→ **ВЫБРАННЫЙ ТЕКСТ**:
-=-=-

Эта особенность «Записок» и предопределила их судьбу после 1917 года. Они оказались не созвучными наступившей эпохе. Собственно, резко отрицательное отношение к ним так называемой прогрессивной интеллигенции определилось задолго до этого, что было ясно выражено в откликах П. Е. Щеголева, В. В. Вересаева, В. Ф. Саводника и др. Но лишь в советское время «Записки» были полностью исключены из научного обихода.
Поводом для столь радикального решения послужила другая их особенность: составленные без учета временной последовательности событий по принципу сознательно провозглашенного автором, а затем и составителем, игнорирования хронологии, «Записки» изобилуют самыми фантастическими анахронизмами, что и позволило объявить их подложными, принадлежащими перу дочери Смирновой-Россет, а не ей самой, и, как тогда казалось, навсегда предать забвению.
Эта миссия была с успехом выполнена Л. В. Крестовой в ее известной статье 1929 года, на которой мы еще остановимся в дальнейшем.

-=-=-

→ **ПРЕДОСТАВЛЕННЫЕ МАТЕРИАЛЫ**:

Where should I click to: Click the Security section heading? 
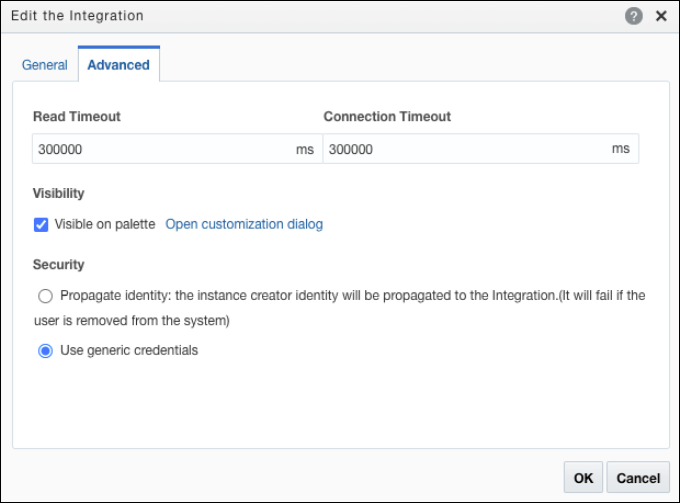tap(58, 265)
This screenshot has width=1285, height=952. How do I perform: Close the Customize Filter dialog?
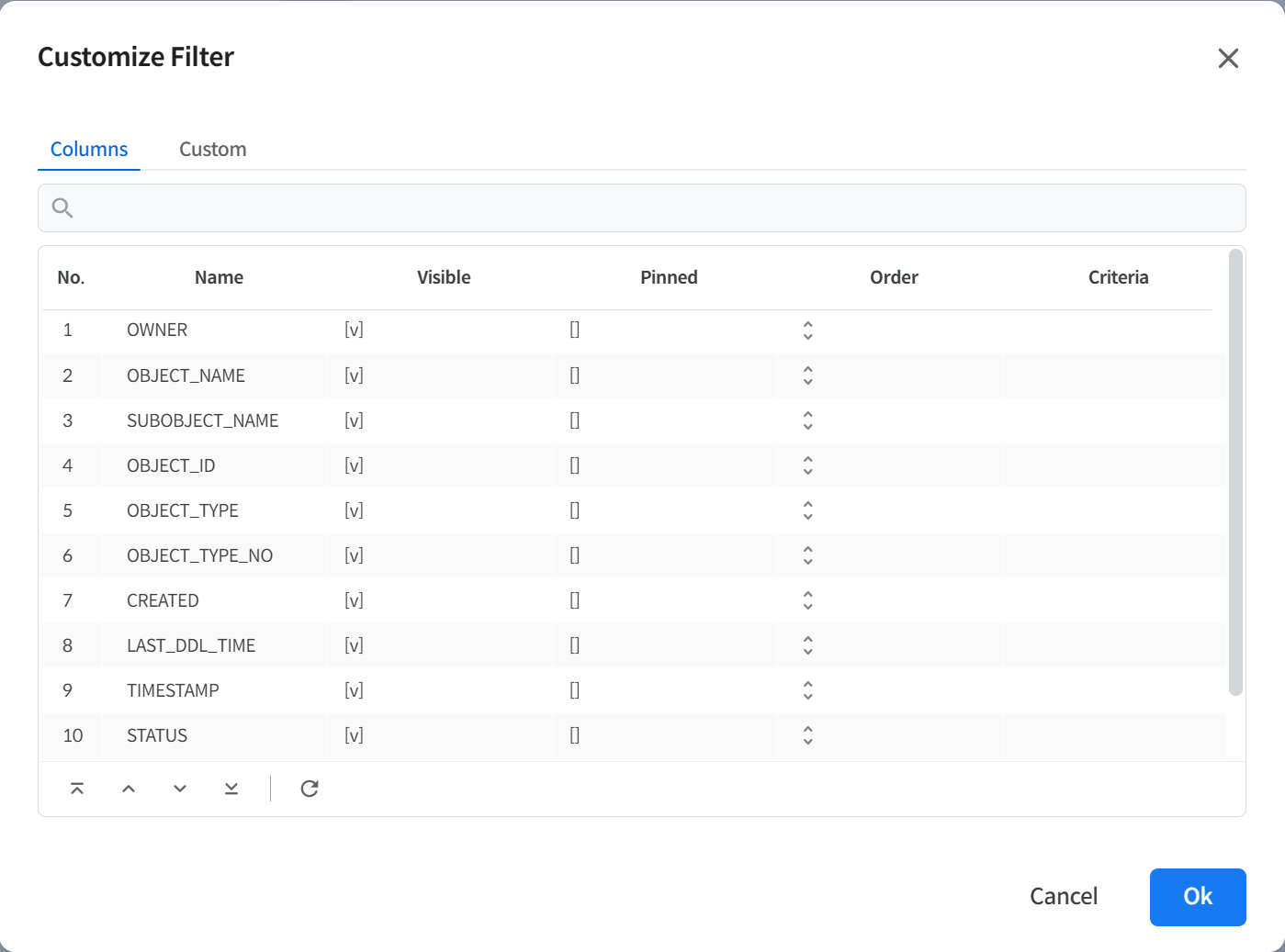point(1228,58)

-=-=-

→ **ЧТО ТРЕБУЕТСЯ**: Кому, согласно выбранному тексту, приписали авторство «Записок», когда их объявили подложными?

→ **ОТВЕТ НА ЗАДАНИЕ**: Авторство «Записок» приписали дочери Смирновой-Россет.